GeRAK Desak DKPP Lanjutkan Sidang Dugaan Pelanggaran Kode Etik Komisioner KIP Bireuen

GeRAK Desak DKPP Lanjutkan Sidang Dugaan Pelanggaran Kode Etik Komisioner KIP Bireuen. Foto: Dok. GeRAK

MITRABERITA.NET | Dewan Kehormatan Penyelenggara Pemilu (DKPP), secara mendadak menghentikan sidang etik terhadap Komisioner Komisi Independen Pemilihan (KIP) Kabupaten Bireuen.

Penghentian itu diputuskan DKPP hanya karena laporan terhadap dugaan pelanggaran kode etik penyelenggara pemilu itu telah dicabut oleh pengadu tanpa penjelasan yang memadai ke publik.

Keputusan DKPP out mendapat sorotan tajam dari Gerakan Anti Korupsi (GeRAK) Bireuen. Koordinator GeRAK Bireuen, Murni M. Nasir, mengecam keras keputusan tersebut.

Kepada media, dia menyebut penghentian sidang etik itu sebagai tamparan keras terhadap komitmen etika pemilu dan bentuk pelemahan serius atas akuntabilitas penyelenggara.

“Ini bukan sekadar pencabutan laporan, tapi bentuk kompromi terhadap nilai integritas. Proses etik tidak boleh tunduk pada tarik-ulur politik atau kepentingan jangka pendek,” tegas Murni.

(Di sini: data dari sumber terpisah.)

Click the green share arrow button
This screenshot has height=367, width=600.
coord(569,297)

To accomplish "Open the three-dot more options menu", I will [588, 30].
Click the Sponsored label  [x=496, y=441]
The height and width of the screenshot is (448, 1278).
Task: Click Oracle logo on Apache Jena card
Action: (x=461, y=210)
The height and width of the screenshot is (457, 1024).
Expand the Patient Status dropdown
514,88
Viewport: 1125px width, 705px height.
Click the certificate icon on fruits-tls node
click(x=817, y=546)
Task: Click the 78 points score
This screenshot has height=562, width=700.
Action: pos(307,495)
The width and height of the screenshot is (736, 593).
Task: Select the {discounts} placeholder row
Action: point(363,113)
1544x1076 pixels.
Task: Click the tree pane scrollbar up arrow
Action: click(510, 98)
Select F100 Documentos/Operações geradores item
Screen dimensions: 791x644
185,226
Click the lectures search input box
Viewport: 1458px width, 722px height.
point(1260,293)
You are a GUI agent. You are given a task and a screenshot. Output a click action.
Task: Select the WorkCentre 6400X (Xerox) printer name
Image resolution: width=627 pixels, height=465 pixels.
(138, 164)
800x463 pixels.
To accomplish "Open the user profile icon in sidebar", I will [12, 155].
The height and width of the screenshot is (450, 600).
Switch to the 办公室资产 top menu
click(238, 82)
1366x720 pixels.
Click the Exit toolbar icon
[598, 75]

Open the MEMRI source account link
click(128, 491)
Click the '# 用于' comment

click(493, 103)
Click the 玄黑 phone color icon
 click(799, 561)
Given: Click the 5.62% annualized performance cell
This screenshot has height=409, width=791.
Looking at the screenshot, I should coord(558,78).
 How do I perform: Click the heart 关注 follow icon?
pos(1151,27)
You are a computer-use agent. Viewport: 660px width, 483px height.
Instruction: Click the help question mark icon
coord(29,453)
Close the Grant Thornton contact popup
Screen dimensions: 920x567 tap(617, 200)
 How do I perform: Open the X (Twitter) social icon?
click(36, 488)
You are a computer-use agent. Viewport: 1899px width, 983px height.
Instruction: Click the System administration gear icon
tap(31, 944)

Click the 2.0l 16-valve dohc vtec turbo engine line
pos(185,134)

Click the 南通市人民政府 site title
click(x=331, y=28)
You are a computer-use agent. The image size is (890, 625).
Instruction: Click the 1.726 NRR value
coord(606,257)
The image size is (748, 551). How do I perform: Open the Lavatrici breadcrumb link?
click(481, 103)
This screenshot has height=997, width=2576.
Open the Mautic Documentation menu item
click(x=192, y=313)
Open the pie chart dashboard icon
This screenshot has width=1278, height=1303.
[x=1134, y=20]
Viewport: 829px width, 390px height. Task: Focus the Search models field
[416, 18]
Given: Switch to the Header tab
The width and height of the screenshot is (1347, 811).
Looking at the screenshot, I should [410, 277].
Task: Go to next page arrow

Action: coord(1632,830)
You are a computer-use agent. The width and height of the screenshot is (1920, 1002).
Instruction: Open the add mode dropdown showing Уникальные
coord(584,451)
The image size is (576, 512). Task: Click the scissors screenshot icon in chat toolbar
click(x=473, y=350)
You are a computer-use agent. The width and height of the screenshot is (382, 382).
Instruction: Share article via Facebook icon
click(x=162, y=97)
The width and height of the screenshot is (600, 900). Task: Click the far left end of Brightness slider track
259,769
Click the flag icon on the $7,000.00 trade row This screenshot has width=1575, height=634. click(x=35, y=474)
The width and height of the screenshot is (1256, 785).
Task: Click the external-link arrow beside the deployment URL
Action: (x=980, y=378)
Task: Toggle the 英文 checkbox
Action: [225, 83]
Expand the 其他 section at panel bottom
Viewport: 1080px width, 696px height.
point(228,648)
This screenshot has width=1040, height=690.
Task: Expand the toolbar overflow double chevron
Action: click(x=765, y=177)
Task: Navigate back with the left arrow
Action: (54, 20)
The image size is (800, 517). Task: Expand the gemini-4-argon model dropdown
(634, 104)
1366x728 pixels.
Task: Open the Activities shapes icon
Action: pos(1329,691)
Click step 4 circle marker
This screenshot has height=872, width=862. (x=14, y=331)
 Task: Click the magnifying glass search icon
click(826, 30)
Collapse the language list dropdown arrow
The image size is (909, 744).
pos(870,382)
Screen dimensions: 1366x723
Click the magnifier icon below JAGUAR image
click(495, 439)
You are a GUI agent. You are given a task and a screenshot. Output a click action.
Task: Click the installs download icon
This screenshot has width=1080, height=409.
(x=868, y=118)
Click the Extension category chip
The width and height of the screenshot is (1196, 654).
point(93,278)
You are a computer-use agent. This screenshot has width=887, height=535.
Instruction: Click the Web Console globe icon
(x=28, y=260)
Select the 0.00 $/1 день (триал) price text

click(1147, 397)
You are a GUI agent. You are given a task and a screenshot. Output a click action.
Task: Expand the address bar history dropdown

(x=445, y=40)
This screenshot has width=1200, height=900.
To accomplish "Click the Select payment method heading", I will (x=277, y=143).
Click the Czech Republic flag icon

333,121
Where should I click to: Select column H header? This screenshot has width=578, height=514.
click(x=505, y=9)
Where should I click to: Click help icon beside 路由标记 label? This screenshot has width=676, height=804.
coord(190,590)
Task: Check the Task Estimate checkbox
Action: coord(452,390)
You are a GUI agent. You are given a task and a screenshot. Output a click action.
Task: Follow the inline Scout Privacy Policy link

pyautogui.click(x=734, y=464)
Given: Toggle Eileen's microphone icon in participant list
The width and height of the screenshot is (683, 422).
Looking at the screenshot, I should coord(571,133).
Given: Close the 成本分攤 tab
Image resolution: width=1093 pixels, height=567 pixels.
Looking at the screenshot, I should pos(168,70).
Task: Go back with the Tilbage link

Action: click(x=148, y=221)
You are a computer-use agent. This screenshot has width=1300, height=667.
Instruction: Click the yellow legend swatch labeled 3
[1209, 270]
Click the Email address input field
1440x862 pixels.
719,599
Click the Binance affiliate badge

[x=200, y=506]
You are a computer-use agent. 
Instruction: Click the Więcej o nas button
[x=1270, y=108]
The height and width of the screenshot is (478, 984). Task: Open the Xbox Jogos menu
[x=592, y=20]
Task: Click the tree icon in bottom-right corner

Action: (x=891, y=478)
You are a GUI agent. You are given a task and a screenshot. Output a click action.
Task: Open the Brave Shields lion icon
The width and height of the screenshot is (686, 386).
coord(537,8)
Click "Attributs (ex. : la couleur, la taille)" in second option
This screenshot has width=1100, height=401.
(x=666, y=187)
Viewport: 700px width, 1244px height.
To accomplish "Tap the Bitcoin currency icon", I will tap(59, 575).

GeRAK juga menyayangkan sikap para pengadu, yaitu Ketua dan Anggota Panwaslih Kabupaten Bireuen, karena mencabut laporan tanpa menjelaskan alasan secara terbuka.

Tanpa alasan ya g jelas, keputusan pengadu telah menyebabkan spekulasi publik dan menggerus kepercayaan terhadap institusi pengawas pemilu itu sendiri.

“Kalau alasannya hanya karena habis masa jabatan, tentu itu sangat tidak masuk akal. Sidang etik ini bukan soal jabatan, tapi soal pertanggungjawaban moral atas proses yang sudah berjalan. Bahkan jika benar sudah ada dugaan pelanggaran, proses etik seharusnya tetap berjalan,” tegasnya.

Itu sebabnya, GeRAK Bireuen mendesak Jaksa Agung dan Kapolri untuk mencermati dugaan praktik transaksional dalam penghentian kasus etik ini.

Ia juga menjelaskan bahwa munculnya spekulasi mengenai adanya tekanan politik atau kompromi tertutup sangat membahayakan kepercayaan publik dan berpotensi menjadi pola buruk dalam penyelesaian perkara etika pemilu di masa depan.

“Kami tidak menuduh, tapi kami mendesak. Ini harus diselidiki. Penegakan etik jangan sampai dicampur dengan transaksi di balik layar. Jika ini dibiarkan, lembaga seperti DKPP hanya akan menjadi formalitas seremonial,” kata Murni.

GeRAK juga menegaskan kembali bahwa dugaan manipulasi jalannya debat publik oleh KIP Bireuen, termasuk dugaan penukaran pertanyaan dalam amplop tersegel adalah pelanggaran berat yang tidak bisa dianggap remeh.

“Kecurangan dalam format debat bukan soal teknis. Itu bentuk pengkhianatan terhadap pemilih. Ini bisa mengarahkan pemilu menjadi tidak adil sejak awal,” imbuhnya .

GeRAK Bireuen juga menyampaikan tiga tuntutan konkret terhadap permasalahan tersebut.  Pertama, mendesak DKPP melanjutkan kajian etik internal secara independen, meski laporan telah dicabut, dan mempublikasikan temuan secara terbuka ke publik.

Kedua, KIP Aceh dan KPU RI harus mengambil langkah evaluasi dan penindakan internal, serta memastikan sanksi dijatuhkan jika terbukti ada pelanggaran etik oleh Komisioner KIP Bireuen.

Ketiga, Penegak hukum, termasuk Kejaksaan dan Kepolisian, agar turun tangan menyelidiki kemungkinan adanya intervensi atau transaksi politik dalam pencabutan laporan tersebut.

Murni mengingatkan bahwa keadilan pemilu bukan hanya ditentukan saat hari pencoblosan, tapi juga pada proses-proses sebelum dan sesudahnya, termasuk di meja pengadilan etik.

“Kami tidak sedang mengejar siapa yang kalah atau menang. Kami mengejar nilai, keadilan, dan kebenaran. Kritik kami bukan karena benci, tapi karena kami peduli pada demokrasi yang sedang terus dipertaruhkan,” pungkasnya.